Last month, we considered one of the easiest ways to impress potential clients online.

    As important as that is, there’s no point being impressive unless you’re converting the people who get in touch into clients.  

    Financial planners who have high conversion rates:

    1) Are more efficient

    2) Spend less money on marketing

    3) Have higher margins

    What’s not to like about that?

    Why then do so few financial planning practices:

    • Collect the data they need to understand their conversion rate?
    • Analyse the data?
    • Take action to improve conversion rates?

    Collecting data

    Of course, to analyse data you need to collect it in the first place. We recommend that planners collect the following information for each new enquiry:

    1) Name and contact details, including email address; for obvious reasons

    2) Date enquiry received; to help you understand the peaks and troughs in enquiry levels

    3) The planner it was passed to (if applicable); to help you understand conversion rate by planner

    4) The source of the enquiry (including the name of the referrer where applicable); so you can thank/reward clients and professional connections for referrals, and understand the effectiveness of different marketing channels

    5) Whether the enquiry matched your target client profile; to help you to understand at an early stage whether your marketing is generating enquiries from the right type of people

    6) The initial outcome, for example, was a first meeting agreed; so you can calculate your enquiry to first meeting conversion rate

    7) The final outcome, for example, did the prospect become a client; to allow you to calculate your first meeting to engaged client conversion rate as well as your overall conversion rate

    8) The reason why the client wasn’t engaged (if applicable); to help you identify patterns as to why prospects didn’t become clients

    9) The initial fee generated and an estimate of the ongoing fee; to allow you to calculate the return on investment (ROI) being generated by your marketing.

    We recommend following this process for every new enquiry - no exceptions.

    No matter whether the enquiry is good, bad, or downright ugly (“Can I pop in this afternoon and get you to sign my pension transfer forms?”) it should be recorded.

    Why?

    Very simply, because only recording the ‘good’ enquiries will give an unfairly flattering picture of your marketing efforts.

    How are you doing?

    If you’re already collecting that data, fantastic! You can now start to analyse it.

    If you’ve got a few holes in what you’re collecting, it should be straightforward to add them. If you’re not collecting any data, now’s the time to start.

    So, where should you collect the data?

    Ideally, you should have as few data sources as possible. Assuming your back-office system has the capability, it’s the obvious place to start.

    If you don’t have such a system, or it’s not up to the task, a simple client relationship management (CRM) system works well.

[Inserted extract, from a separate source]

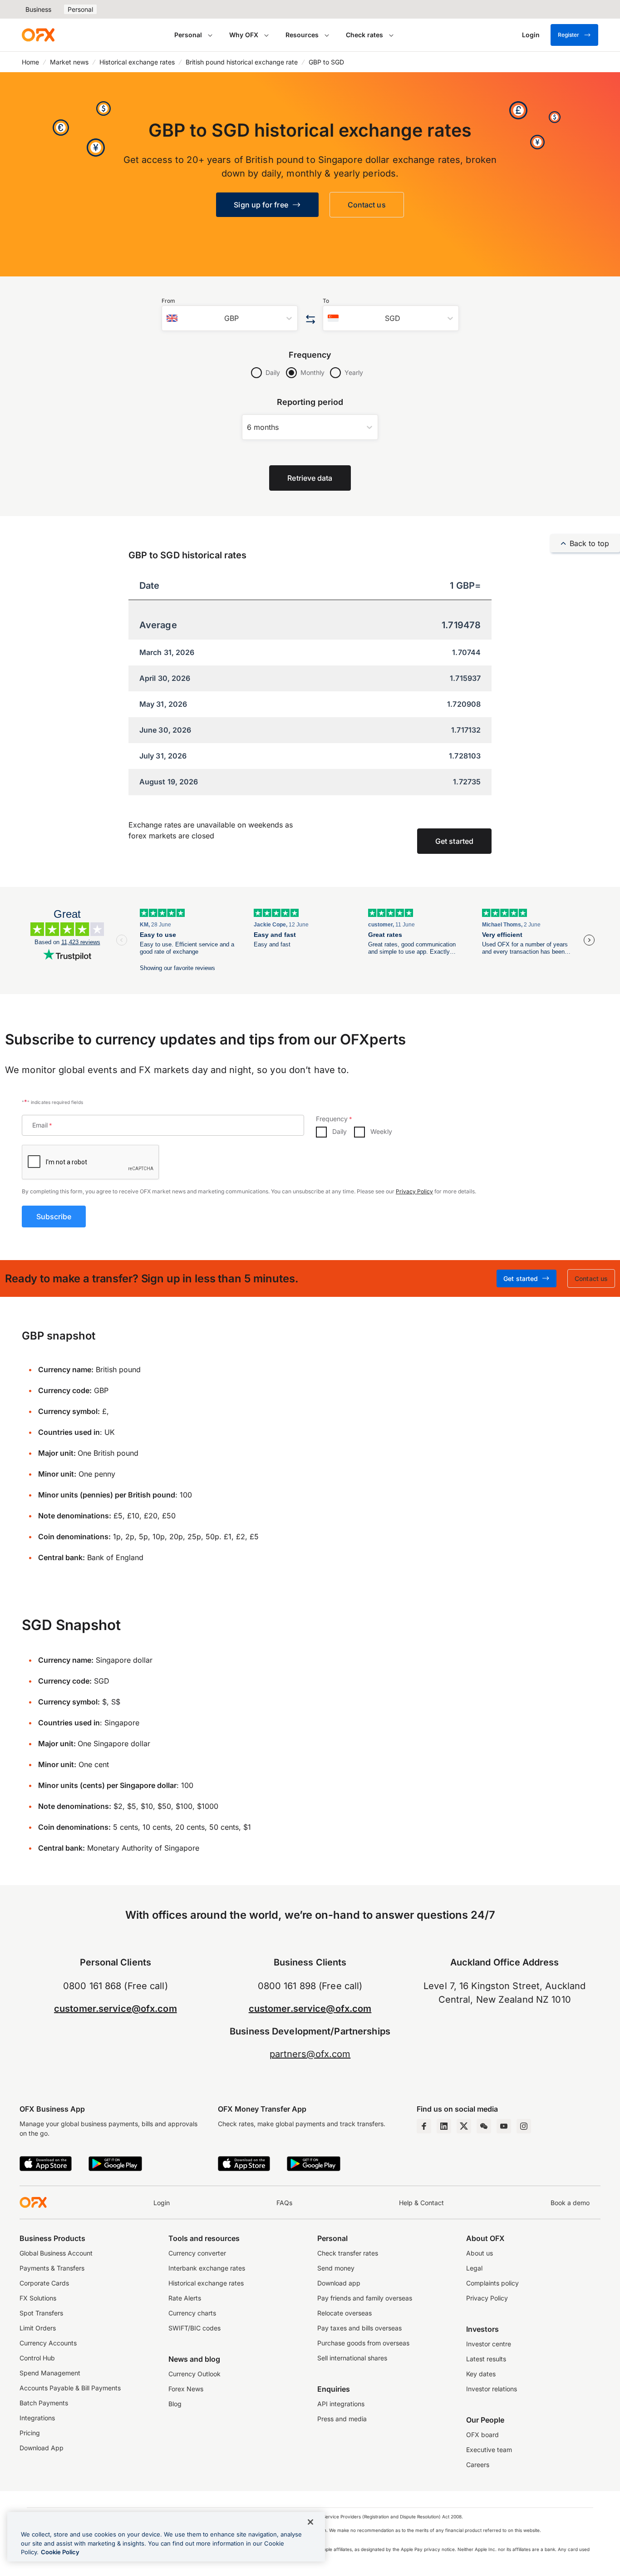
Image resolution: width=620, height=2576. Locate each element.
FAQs (284, 2203)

    We know of many firms who use their CRM to the point the prospect becomes a client, then switch the record-keeping from the CRM to their back-office.

    Analysing the data

    We need to avoid paralysis by analysis, so we’d recommend analysing three key conversion rates to begin with:

    • Overall conversion rate; the total number of new enquiries to engaged clients
    • New enquiries to first meeting
    • First meeting to engaged client

    Depending on your onboarding process, there are other metrics you might want to understand. But we suggest starting with those three and expanding from there.

    Improving conversion rates

    If your headline conversion rate is lower than 25 per cent there’s probably room for improvement.

    In our experience there are generally three reasons for low conversion rates:

    1) Your marketing isn’t targeted enough and is producing enquiries from the wrong type of people

    2) The financial planners’ sales skills could use a polish (yes, everyone is selling something, even financial planners!) or the pricing/proposition is wrong

    3) The onboarding process isn’t as efficient as it could be

    Too many planners fail to monitor their conversion rate or take any steps to improve it. When the rewards for doing both are so big, that’s madness.

    Start by collecting the right data, analyse it regularly and then make changes based on the evidence. Your bottom line will thank you for it!